Through grit and grind over five decades, Williams Service has trickled down the family tree. Rod’s son Stan plays a predominant role in the business these days, and Rod’s grandson, Chase, is also an employee. Williams Service employs almost 20 employees full time, many of which have been with the company for a long time.
“Most of them are all from right around here,” Williams said. “I have employees that have at least 20 years with me. One that’s got at least 45.”
Williams Service offers a variety of new and pre-owned trucks, including a new inventory of International models and used Peterbilt and Freightliner models.
The business also offers a selection of tractors, wreckers, car carriers, trailers, box and step vans, and dump trucks along with a parts and service department offering maintenance and repair services.
“At one time, there was probably 75 International dealers in the state of Kansas,” Williams said. “Now there’s four. I’m one of them. That means there’s a lot of them that never made it.”
The secret for success at Williams Service lies behind the relentless work ethic Williams has possessed since its inception.

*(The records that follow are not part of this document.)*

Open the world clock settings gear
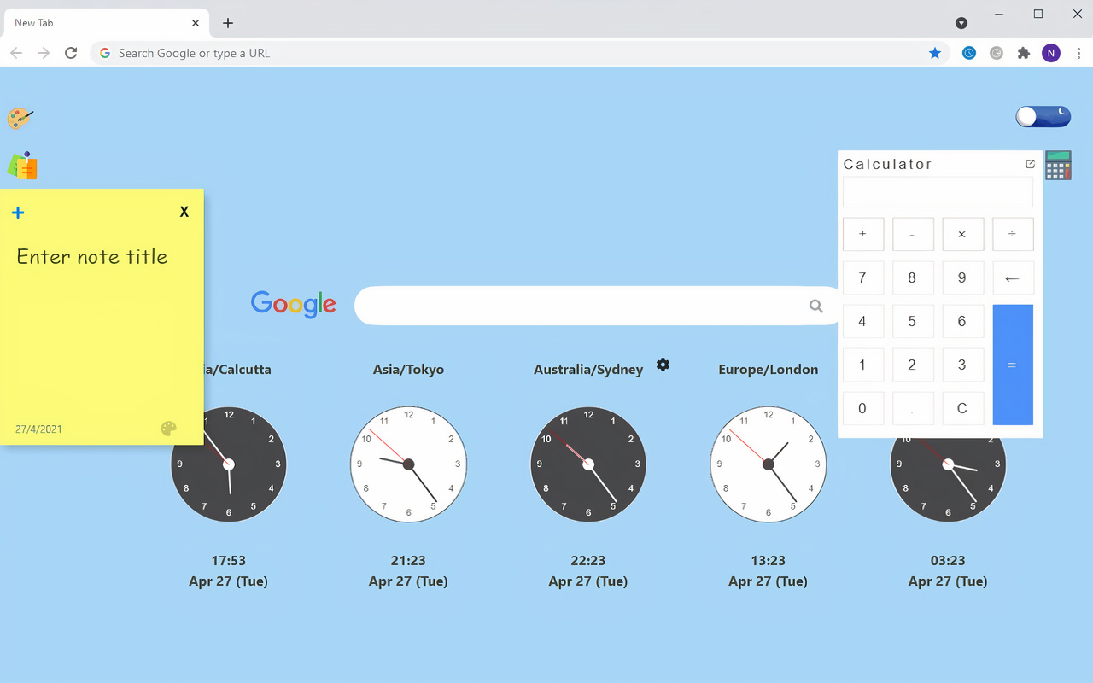 point(663,365)
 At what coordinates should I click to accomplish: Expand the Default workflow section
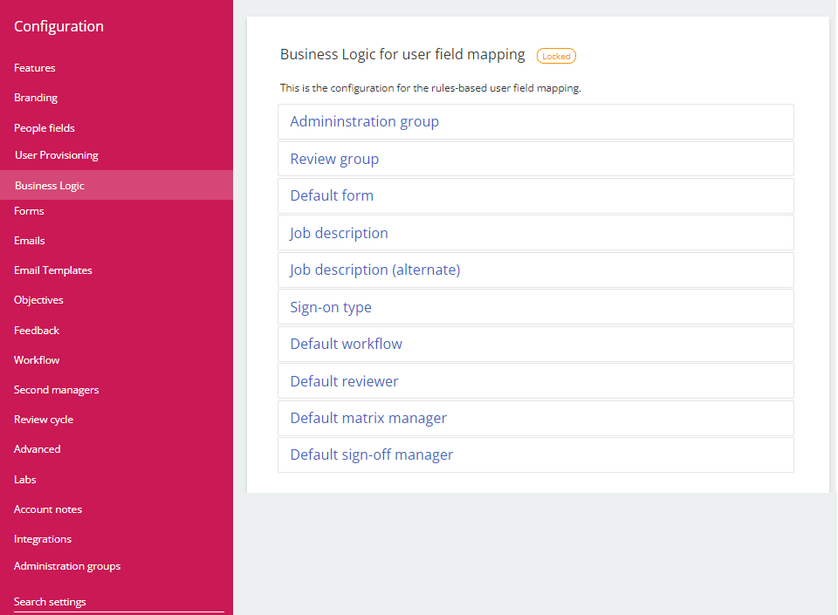click(x=346, y=345)
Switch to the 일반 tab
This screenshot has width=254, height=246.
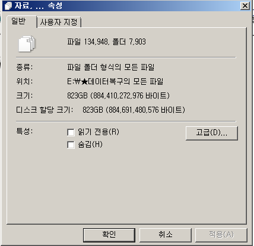coord(18,21)
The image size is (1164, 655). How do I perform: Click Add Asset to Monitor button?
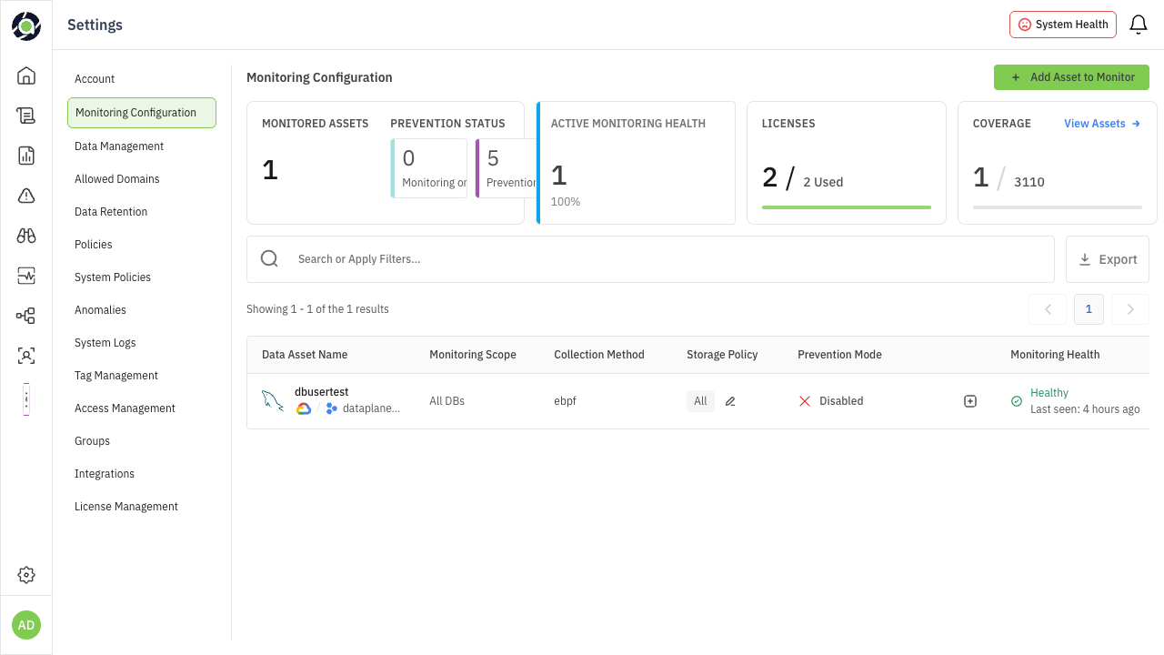[x=1071, y=77]
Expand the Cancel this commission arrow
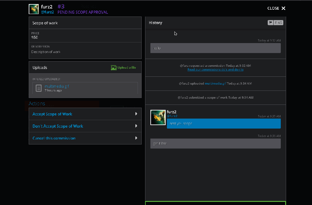This screenshot has width=312, height=205. point(136,138)
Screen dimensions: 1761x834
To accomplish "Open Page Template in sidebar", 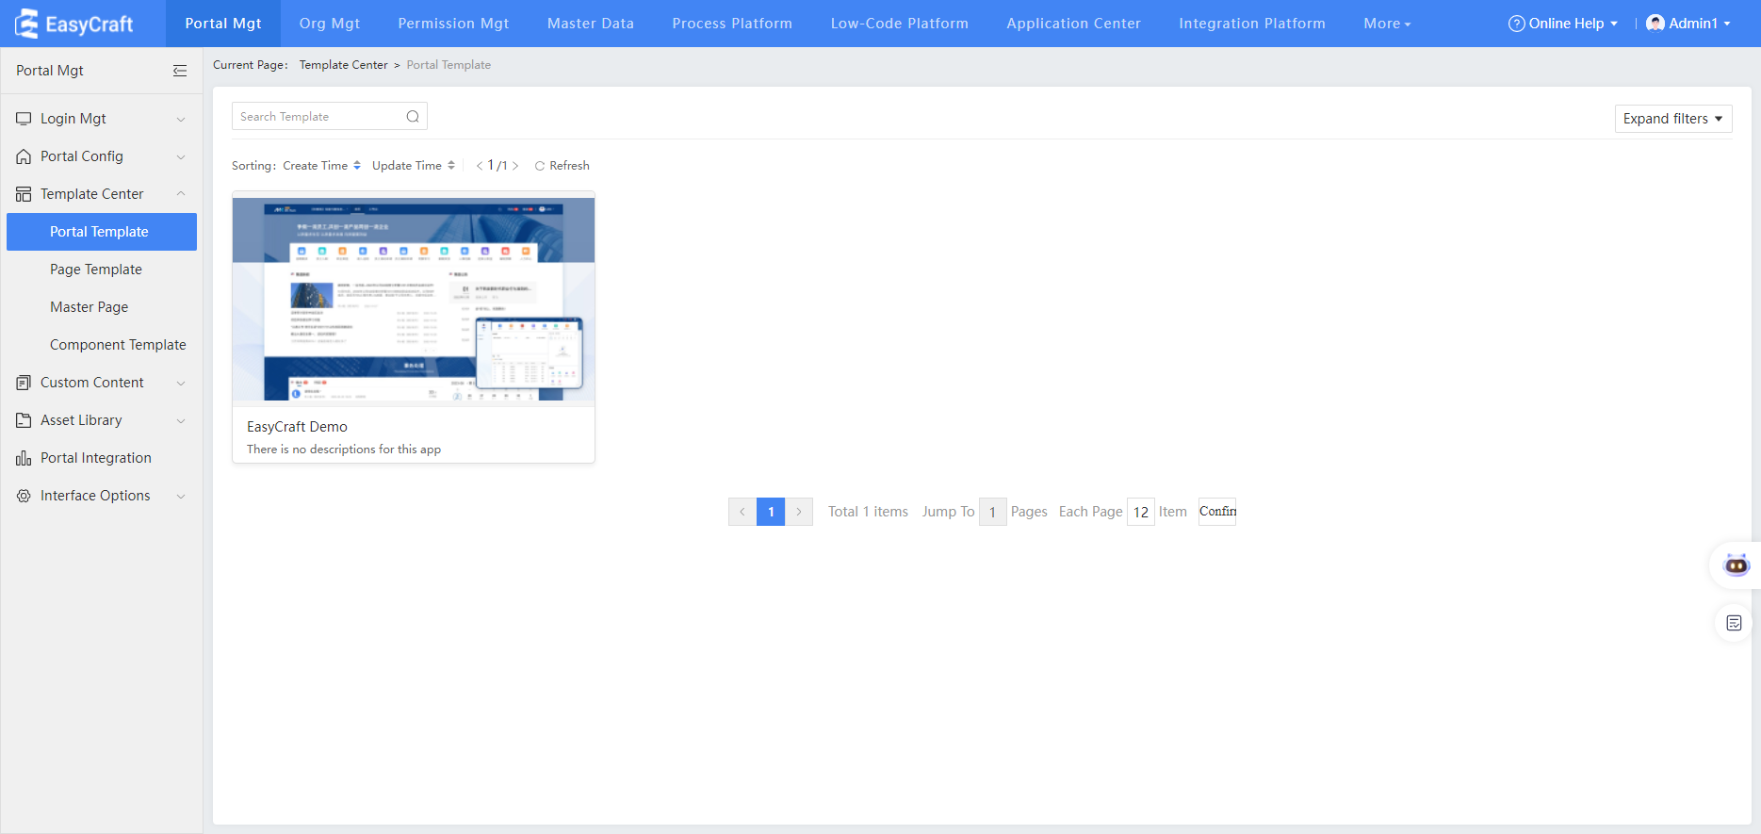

At 82, he still works about five and a half days per week, which while impressive, is a staggering cut back from what he used to work.
“When I first started, I found I could only work about 70 hours a week before I started being inefficient and it cost me money,” he said.
His strong love of all things automotive didn’t just serve as the motivation behind the business, it also laid the groundwork for his love of racing and his collection of restored antique cars.
William’s racing career came to an end 12 years ago at 70, after rolling his 1957 Chevrolet about a quarter mile.
“I was doing about 140 when I rolled it,” he said. “I wasn’t hurt at all, I was tied in my roll cage. I wasn’t even thinking about getting hurt honestly. I was worried about it tearing up my car.”
Despite his plans to continue racing after the accident, Williams’ wife had a different idea.
“I told her I was only going to take the engine and put it in a lighter car so it’d go faster,” he said. “She about had a cow, so I couldn’t do that.”
When working at his business or racing cars didn’t fulfill his love for cars, Williams could be found restoring an antique.
His collection consists of a blue 1927 Buick, a yellow 1964 Chevy, a red 1960 Pontiac, and a red 1936 International pickup truck.
Rod said that his grandson, Colin, chose the royal blue Buick to take his date to prom in last weekend.
Williams also has a knack for quail hunting, one of his only passions outside of anything with an engine.
“I go quail hunting every weekend during season,” he said. “I told my preacher there’s two seasons. There’s church season and there’s quail season. I can’t participate in church season when it’s quail season,” he said sporting an ornery grin.
According to Williams, one factor has assisted him in being successful.
“The key ingredient to success is ambition,” he said. “It’s not just education or smarts. It takes ambition and smarts. If you have just smarts and no ambition, you’re going nowhere.”